Among the research questions the registry is positioned to address, treatment switching stands out. With several new therapies now available, patients and clinicians are making decisions about when to move from one treatment to another. The reasons are varied: diminishing effectiveness, side effects or other clinical considerations. These patterns are invisible in trial data. “Clinical trials tell you nothing about that, because that’s not what their goal is,” Mark says. “But if we can understand what motivates a switch, maybe that can help us understand whether certain types of patient are better suited to a particular treatment.”

It’s the advocacy groups, he notes, that hear these stories first. Patients report anecdotally that they started on one treatment, then changed for reasons that are never captured in any dataset. The registry offers an opportunity to quantify those patterns, publish the findings and feed them back into clinical practice. “If we work well in that way, it could be a virtuous circle,” he says. “And of course, if you’re a pharmaceutical manufacturer, you’re quite interested in that as well.”

For patient organisations considering partnerships of their own, Mark’s advice is specific. Look at publications: has the partner published its data? Examine the governance framework: is there a scientific advisory board, and will the organisation have a meaningful seat? Ask about security credentials. Vitaccess holds ISO certifications for security and quality, alongside Cyber Essentials accreditation in the UK. “If people don’t have answers to those questions, that should ring a few alarm bells,” he says. “We’re talking about participants’ data. You don’t want to be in a situation where there’s a data breach because the partner hasn’t done this before. It’s serious stuff.”

The MGFA partnership is, in Mark’s words, “a flagship.” Beyond integrating legacy data and patient-reported outcomes, Vitaccess is now adding biorepository data to the VRMG registry: whole genotyping analysis and biomarkers that, linked with clinical and patient-reported data, will create a resource unlike anything currently available in MG. The ambition is to build a prognostic model of the disease. If successful, it could make clinical trials smaller, faster and less costly, accelerating the path from laboratory to patient.

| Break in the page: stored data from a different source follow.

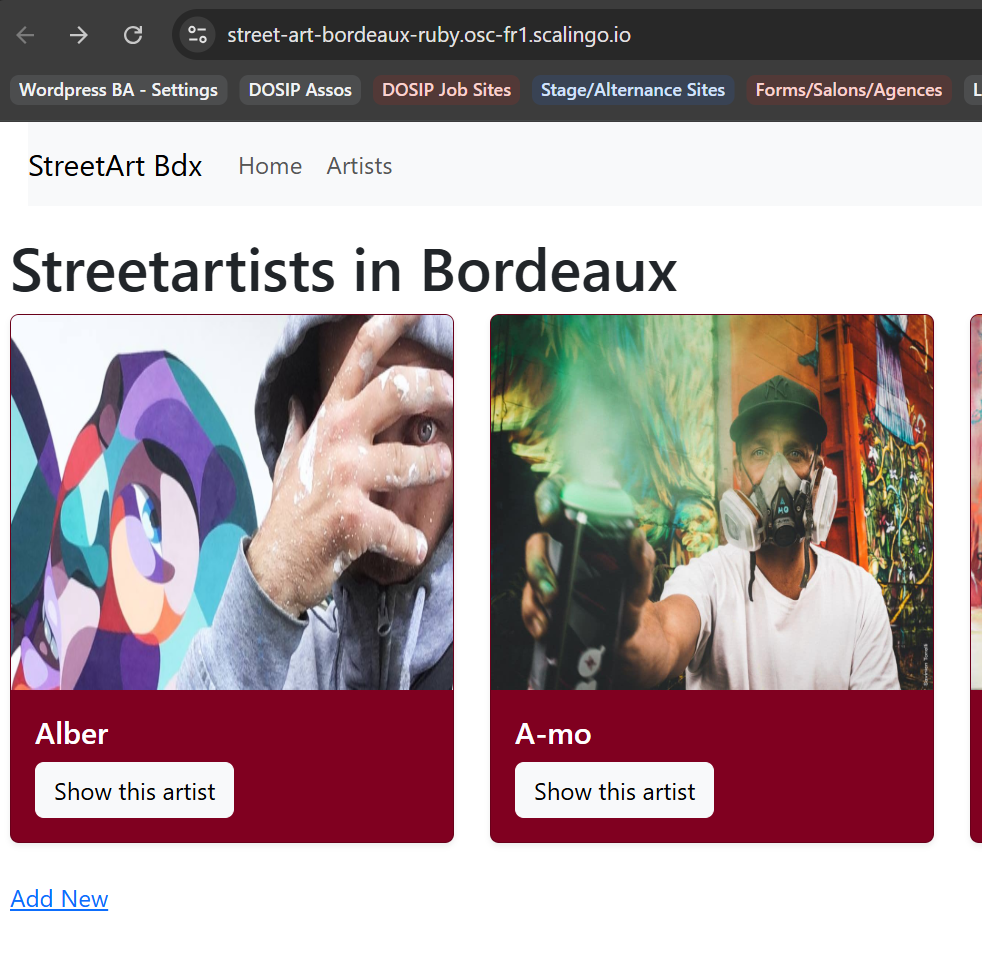Click the browser back arrow
Image resolution: width=982 pixels, height=962 pixels.
pos(25,36)
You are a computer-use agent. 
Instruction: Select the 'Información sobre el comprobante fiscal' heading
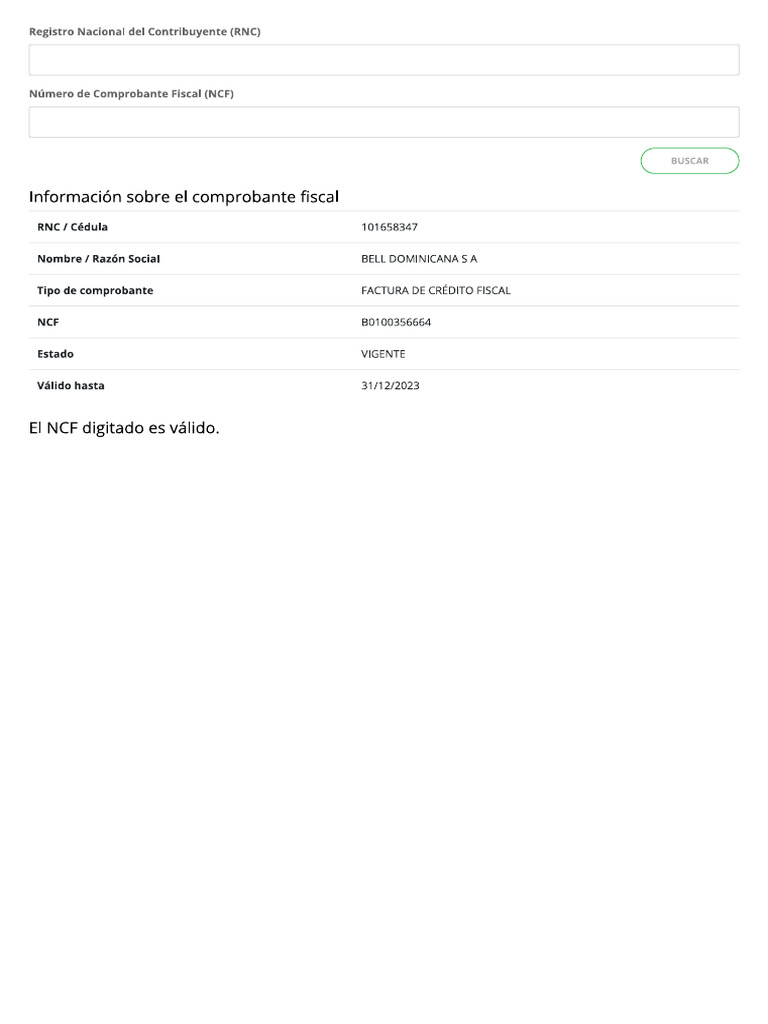pyautogui.click(x=184, y=197)
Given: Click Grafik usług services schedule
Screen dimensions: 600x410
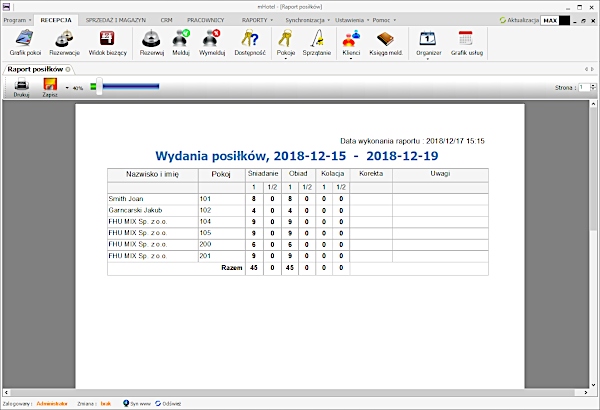Looking at the screenshot, I should [x=466, y=42].
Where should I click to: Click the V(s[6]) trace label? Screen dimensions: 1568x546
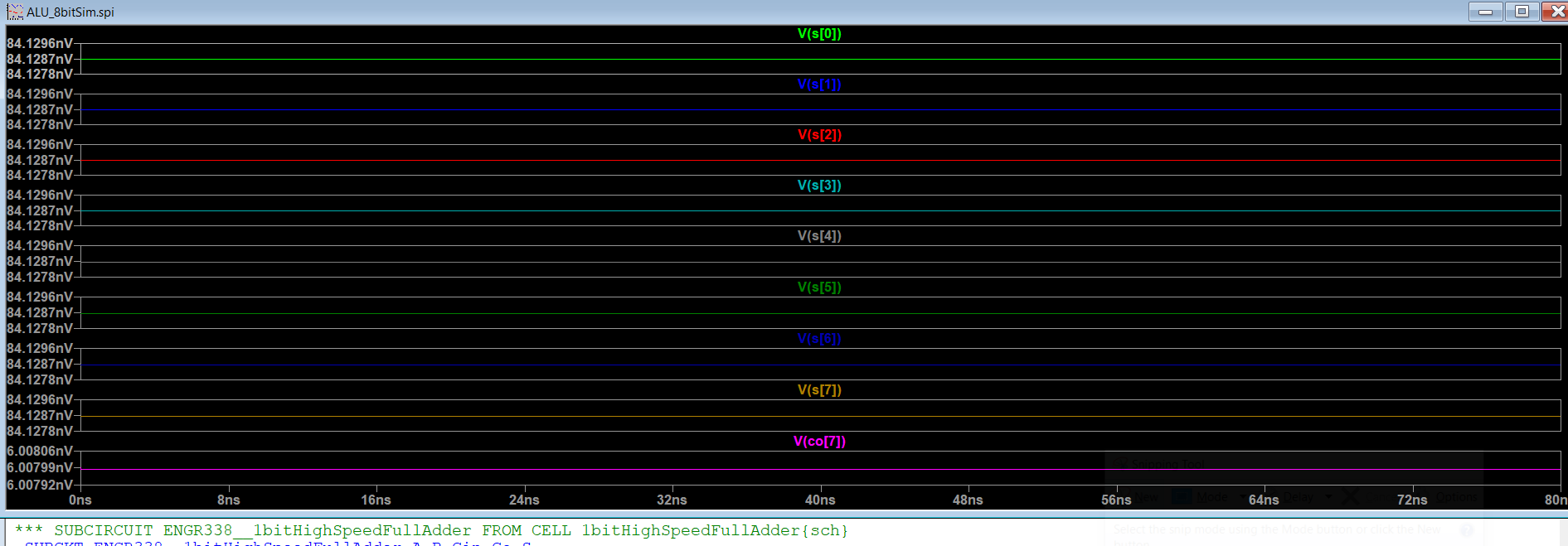tap(819, 339)

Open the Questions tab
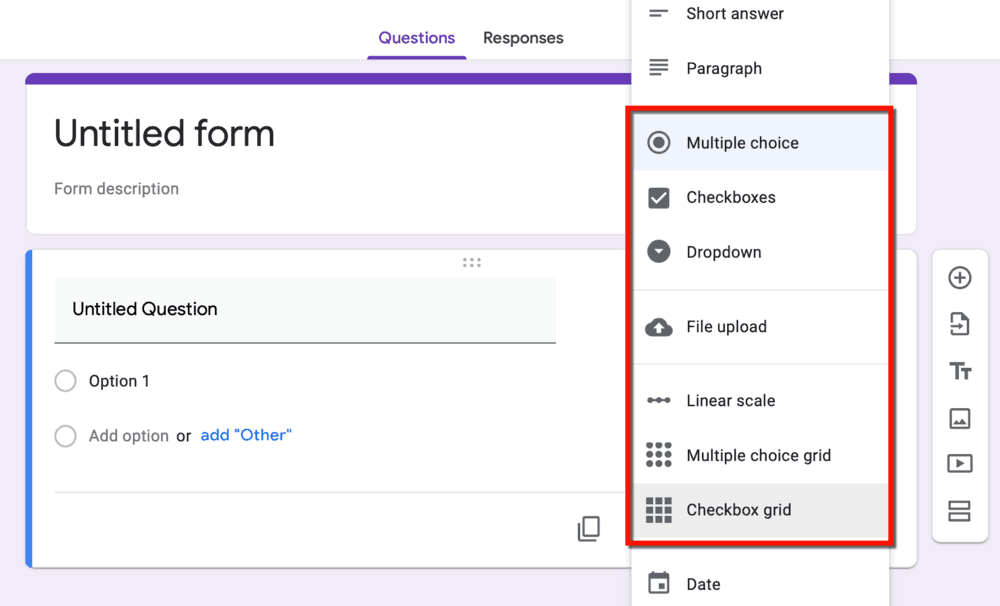tap(416, 38)
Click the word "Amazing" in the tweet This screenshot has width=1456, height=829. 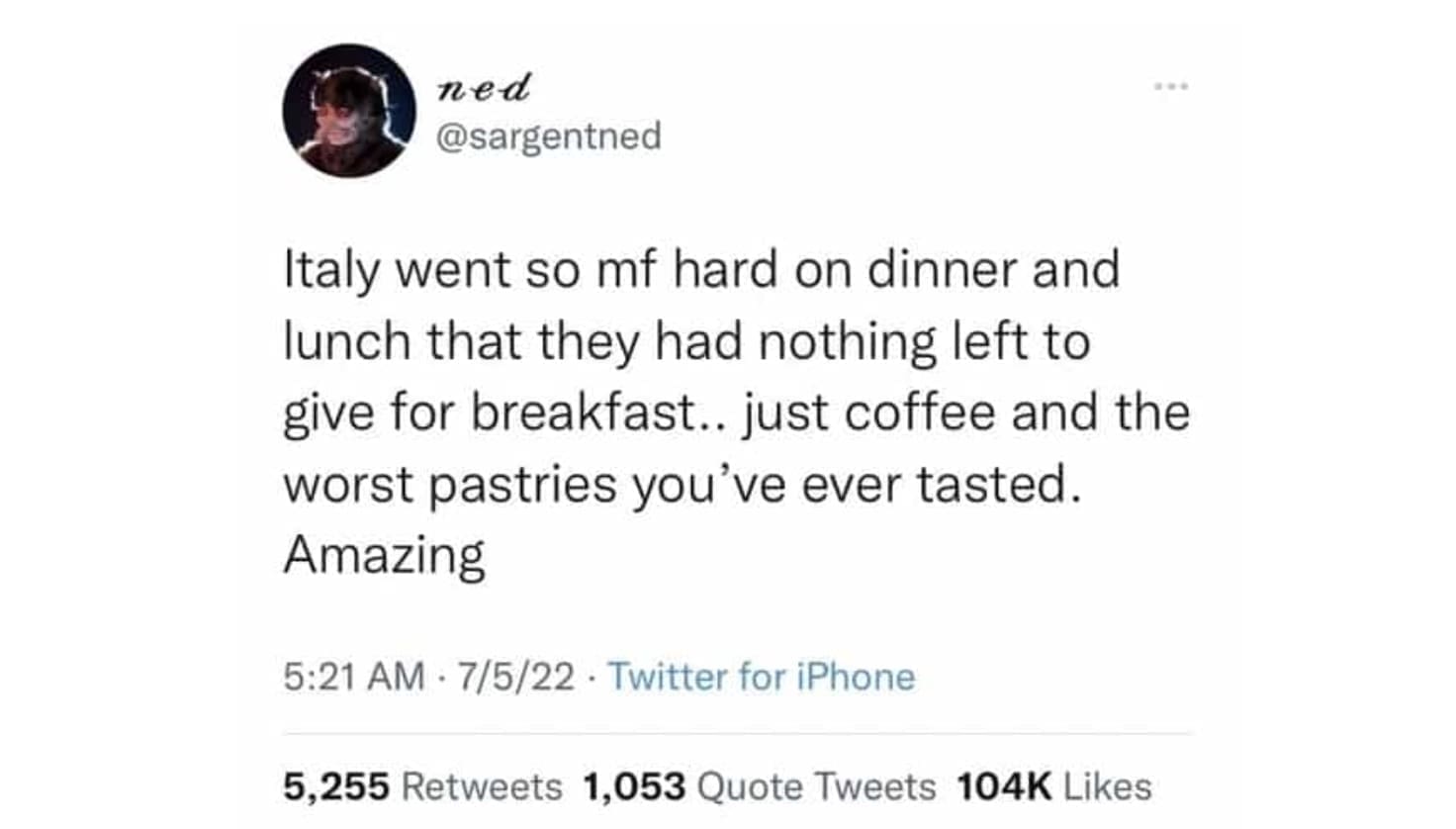pos(385,556)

The model is already being replicated in other rare disease indications, and in larger therapeutic areas too. But MG is where the approach is proving itself, and Mark is clear about why it works: because the foundations are right. Rigorous science. Transparent governance. A data access model that serves academic and industry researchers on fair terms. And, at the centre, patients who are giving their time and their data because they believe it will lead to better care.